EXCERPT:
Open Access Article
This Open Access Article is licensed under a
Creative Commons Attribution 3.0 Unported Licence

A focus on molecular representation learning for the prediction of chemical properties

Yonatan Harnik and Anat Milo *
Department of Chemistry, Ben-Gurion University of the Negev, Beer Sheva 84105, Israel. E-mail: anatmilo@bgu.ac.il

First published on 25th March 2024


Abstract

Molecular representation learning (MRL) is a specialized field in which deep-learning models condense essential molecular information into a vectorized form. Whereas recent research has predominantly emphasized drug discovery and bioactivity applications, MRL holds significant potential for diverse chemical properties beyond these contexts. The recently published study by King-Smith introduces a novel application of molecular representation training and compellingly demonstrates its value in predicting molecular properties (E. King-Smith, Chem. Sci., 2024, https://doi.org/10.1039/D3SC04928K). In this focus article, we will briefly delve into MRL in chemistry and the significance of King-Smith's work within the dynamic landscape of this evolving field.

(Saved data entries)
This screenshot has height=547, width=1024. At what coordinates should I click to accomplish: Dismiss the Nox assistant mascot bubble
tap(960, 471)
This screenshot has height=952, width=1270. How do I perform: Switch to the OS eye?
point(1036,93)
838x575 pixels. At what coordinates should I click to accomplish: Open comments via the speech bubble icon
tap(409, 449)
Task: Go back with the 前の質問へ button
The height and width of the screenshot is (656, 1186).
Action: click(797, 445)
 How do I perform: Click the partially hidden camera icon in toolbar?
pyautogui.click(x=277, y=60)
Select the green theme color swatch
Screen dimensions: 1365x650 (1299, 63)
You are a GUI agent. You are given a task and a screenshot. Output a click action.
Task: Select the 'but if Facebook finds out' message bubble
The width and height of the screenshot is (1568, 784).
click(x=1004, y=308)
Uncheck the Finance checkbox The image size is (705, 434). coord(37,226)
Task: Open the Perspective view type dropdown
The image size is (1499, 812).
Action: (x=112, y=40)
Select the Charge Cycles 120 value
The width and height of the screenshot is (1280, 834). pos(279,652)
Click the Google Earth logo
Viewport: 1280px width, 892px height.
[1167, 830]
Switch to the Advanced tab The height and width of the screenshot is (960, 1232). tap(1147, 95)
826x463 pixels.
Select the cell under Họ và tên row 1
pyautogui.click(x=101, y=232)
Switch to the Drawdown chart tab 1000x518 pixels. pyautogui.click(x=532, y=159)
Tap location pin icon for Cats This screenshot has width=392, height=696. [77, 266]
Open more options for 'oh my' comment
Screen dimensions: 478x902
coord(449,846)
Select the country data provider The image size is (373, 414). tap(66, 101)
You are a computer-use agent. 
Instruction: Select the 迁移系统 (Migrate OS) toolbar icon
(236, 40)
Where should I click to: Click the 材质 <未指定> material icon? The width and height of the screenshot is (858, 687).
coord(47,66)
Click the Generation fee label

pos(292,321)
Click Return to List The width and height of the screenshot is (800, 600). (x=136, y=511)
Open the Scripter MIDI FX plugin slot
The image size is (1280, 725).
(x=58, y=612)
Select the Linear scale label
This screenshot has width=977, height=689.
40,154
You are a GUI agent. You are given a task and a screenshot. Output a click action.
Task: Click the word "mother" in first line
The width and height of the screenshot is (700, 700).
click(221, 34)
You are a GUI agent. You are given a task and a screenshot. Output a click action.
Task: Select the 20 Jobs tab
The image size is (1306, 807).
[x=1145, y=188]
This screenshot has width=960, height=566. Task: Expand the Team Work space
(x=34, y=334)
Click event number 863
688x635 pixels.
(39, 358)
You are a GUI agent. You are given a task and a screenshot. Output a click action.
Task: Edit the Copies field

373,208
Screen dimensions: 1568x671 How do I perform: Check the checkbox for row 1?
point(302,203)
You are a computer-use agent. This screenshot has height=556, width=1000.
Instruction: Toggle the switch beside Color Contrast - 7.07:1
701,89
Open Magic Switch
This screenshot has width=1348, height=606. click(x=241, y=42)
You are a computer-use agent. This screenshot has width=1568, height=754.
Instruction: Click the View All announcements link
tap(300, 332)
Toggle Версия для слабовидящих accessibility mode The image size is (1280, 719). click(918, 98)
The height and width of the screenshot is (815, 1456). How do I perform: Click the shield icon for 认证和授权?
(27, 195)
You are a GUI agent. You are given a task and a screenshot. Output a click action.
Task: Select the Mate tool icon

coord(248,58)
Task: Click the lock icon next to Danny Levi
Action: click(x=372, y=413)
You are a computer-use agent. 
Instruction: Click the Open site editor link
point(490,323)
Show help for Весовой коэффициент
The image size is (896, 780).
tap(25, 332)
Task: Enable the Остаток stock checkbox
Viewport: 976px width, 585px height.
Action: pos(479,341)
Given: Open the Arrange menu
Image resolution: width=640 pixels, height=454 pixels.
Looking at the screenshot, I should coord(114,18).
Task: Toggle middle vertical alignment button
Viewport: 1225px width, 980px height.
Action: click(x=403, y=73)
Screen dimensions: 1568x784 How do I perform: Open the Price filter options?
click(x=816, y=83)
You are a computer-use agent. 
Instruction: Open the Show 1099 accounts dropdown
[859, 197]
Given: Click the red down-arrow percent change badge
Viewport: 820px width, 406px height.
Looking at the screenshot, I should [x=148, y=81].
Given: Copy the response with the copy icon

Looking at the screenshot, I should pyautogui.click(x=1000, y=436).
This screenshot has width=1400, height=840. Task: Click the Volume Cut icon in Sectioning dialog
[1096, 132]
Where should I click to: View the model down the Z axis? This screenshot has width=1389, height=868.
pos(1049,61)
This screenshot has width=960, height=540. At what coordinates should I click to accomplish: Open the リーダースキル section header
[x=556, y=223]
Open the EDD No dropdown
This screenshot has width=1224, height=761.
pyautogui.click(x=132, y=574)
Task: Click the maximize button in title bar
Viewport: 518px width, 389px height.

YOUR TASK: Print the article's words starting at the ones that include "First published on" and ending after "this evolving field.". The listing has no connection to the article.

ANSWER TO THIS EXERCISE:
First published on 25th March 2024


Abstract

Molecular representation learning (MRL) is a specialized field in which deep-learning models condense essential molecular information into a vectorized form. Whereas recent research has predominantly emphasized drug discovery and bioactivity applications, MRL holds significant potential for diverse chemical properties beyond these contexts. The recently published study by King-Smith introduces a novel application of molecular representation training and compellingly demonstrates its value in predicting molecular properties (E. King-Smith, Chem. Sci., 2024, https://doi.org/10.1039/D3SC04928K). In this focus article, we will briefly delve into MRL in chemistry and the significance of King-Smith's work within the dynamic landscape of this evolving field.